=== WHAT TO PRODUCE ===
Convert each line of the data below into a Markdown table with two columns, Row and Line, where Row holds the line's number and Line holds its text. Leave out blank lines.

=== INPUT ===
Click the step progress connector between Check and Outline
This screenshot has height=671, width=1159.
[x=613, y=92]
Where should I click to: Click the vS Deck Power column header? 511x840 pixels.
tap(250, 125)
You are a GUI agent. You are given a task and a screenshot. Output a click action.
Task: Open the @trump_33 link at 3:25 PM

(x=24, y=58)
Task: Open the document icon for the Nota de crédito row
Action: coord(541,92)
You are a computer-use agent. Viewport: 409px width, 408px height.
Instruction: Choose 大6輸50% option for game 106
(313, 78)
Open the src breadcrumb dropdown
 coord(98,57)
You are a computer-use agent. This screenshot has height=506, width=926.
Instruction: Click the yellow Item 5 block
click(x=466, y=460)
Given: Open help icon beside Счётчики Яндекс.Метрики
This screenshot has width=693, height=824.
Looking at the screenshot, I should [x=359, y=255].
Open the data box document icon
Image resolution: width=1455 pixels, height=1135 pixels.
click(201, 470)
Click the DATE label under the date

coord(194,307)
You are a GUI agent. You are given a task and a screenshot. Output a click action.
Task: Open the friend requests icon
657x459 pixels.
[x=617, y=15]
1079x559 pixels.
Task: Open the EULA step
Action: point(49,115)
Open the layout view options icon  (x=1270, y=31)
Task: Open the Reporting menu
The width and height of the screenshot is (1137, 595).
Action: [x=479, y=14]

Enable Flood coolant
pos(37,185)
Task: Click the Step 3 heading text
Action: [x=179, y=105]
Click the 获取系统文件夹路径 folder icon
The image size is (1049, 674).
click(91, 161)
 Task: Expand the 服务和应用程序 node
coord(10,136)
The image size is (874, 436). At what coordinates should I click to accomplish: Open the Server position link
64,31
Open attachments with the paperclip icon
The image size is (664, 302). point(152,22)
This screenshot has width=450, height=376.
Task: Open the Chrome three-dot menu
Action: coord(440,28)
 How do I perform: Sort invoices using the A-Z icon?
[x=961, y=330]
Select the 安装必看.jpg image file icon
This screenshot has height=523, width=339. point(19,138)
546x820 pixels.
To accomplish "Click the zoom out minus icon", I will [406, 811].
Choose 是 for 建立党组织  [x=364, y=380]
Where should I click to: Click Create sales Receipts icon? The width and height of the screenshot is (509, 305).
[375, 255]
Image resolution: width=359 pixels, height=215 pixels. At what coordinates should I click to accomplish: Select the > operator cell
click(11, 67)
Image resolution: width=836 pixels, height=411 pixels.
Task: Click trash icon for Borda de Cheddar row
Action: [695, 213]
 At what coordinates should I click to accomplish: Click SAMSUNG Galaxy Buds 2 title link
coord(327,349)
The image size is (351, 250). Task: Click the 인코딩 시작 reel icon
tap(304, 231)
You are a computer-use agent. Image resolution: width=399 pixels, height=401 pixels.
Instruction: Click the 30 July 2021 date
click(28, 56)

=== REPLY TO THE EXERCISE ===
| Row | Line |
|---|---|
| 1 | Click the step progress connector between Check and Outline |
| 2 | This screenshot has height=671, width=1159. |
| 3 | [x=613, y=92] |
| 4 | Where should I click to: Click the vS Deck Power column header? 511x840 pixels. |
| 5 | tap(250, 125) |
| 6 | You are a GUI agent. You are given a task and a screenshot. Output a click action. |
| 7 | Task: Open the @trump_33 link at 3:25 PM |
| 8 | (x=24, y=58) |
| 9 | Task: Open the document icon for the Nota de crédito row |
| 10 | Action: coord(541,92) |
| 11 | You are a computer-use agent. Viewport: 409px width, 408px height. |
| 12 | Instruction: Choose 大6輸50% option for game 106 |
| 13 | (313, 78) |
| 14 | Open the src breadcrumb dropdown |
| 15 |  coord(98,57) |
| 16 | You are a computer-use agent. This screenshot has height=506, width=926. |
| 17 | Instruction: Click the yellow Item 5 block |
| 18 | click(x=466, y=460) |
| 19 | Given: Open help icon beside Счётчики Яндекс.Метрики |
| 20 | This screenshot has width=693, height=824. |
| 21 | Looking at the screenshot, I should [x=359, y=255]. |
| 22 | Open the data box document icon |
| 23 | Image resolution: width=1455 pixels, height=1135 pixels. |
| 24 | click(201, 470) |
| 25 | Click the DATE label under the date |
| 26 | coord(194,307) |
| 27 | You are a GUI agent. You are given a task and a screenshot. Output a click action. |
| 28 | Task: Open the friend requests icon |
| 29 | 657x459 pixels. |
| 30 | [x=617, y=15] |
| 31 | 1079x559 pixels. |
| 32 | Task: Open the EULA step |
| 33 | Action: point(49,115) |
| 34 | Open the layout view options icon  (x=1270, y=31) |
| 35 | Task: Open the Reporting menu |
| 36 | The width and height of the screenshot is (1137, 595). |
| 37 | Action: [x=479, y=14] |
| 38 | Enable Flood coolant |
| 39 | pos(37,185) |
| 40 | Task: Click the Step 3 heading text |
| 41 | Action: [x=179, y=105] |
| 42 | Click the 获取系统文件夹路径 folder icon |
| 43 | The image size is (1049, 674). |
| 44 | click(91, 161) |
| 45 |  Task: Expand the 服务和应用程序 node |
| 46 | coord(10,136) |
| 47 | The image size is (874, 436). At what coordinates should I click to accomplish: Open the Server position link |
| 48 | 64,31 |
| 49 | Open attachments with the paperclip icon |
| 50 | The image size is (664, 302). point(152,22) |
| 51 | This screenshot has width=450, height=376. |
| 52 | Task: Open the Chrome three-dot menu |
| 53 | Action: coord(440,28) |
| 54 |  How do I perform: Sort invoices using the A-Z icon? |
| 55 | [x=961, y=330] |
| 56 | Select the 安装必看.jpg image file icon |
| 57 | This screenshot has height=523, width=339. point(19,138) |
| 58 | 546x820 pixels. |
| 59 | To accomplish "Click the zoom out minus icon", I will [406, 811]. |
| 60 | Choose 是 for 建立党组织  [x=364, y=380] |
| 61 | Where should I click to: Click Create sales Receipts icon? The width and height of the screenshot is (509, 305). |
| 62 | [375, 255] |
| 63 | Image resolution: width=359 pixels, height=215 pixels. At what coordinates should I click to accomplish: Select the > operator cell |
| 64 | click(11, 67) |
| 65 | Image resolution: width=836 pixels, height=411 pixels. |
| 66 | Task: Click trash icon for Borda de Cheddar row |
| 67 | Action: [695, 213] |
| 68 |  At what coordinates should I click to accomplish: Click SAMSUNG Galaxy Buds 2 title link |
| 69 | coord(327,349) |
| 70 | The image size is (351, 250). Task: Click the 인코딩 시작 reel icon |
| 71 | tap(304, 231) |
| 72 | You are a computer-use agent. Image resolution: width=399 pixels, height=401 pixels. |
| 73 | Instruction: Click the 30 July 2021 date |
| 74 | click(28, 56) |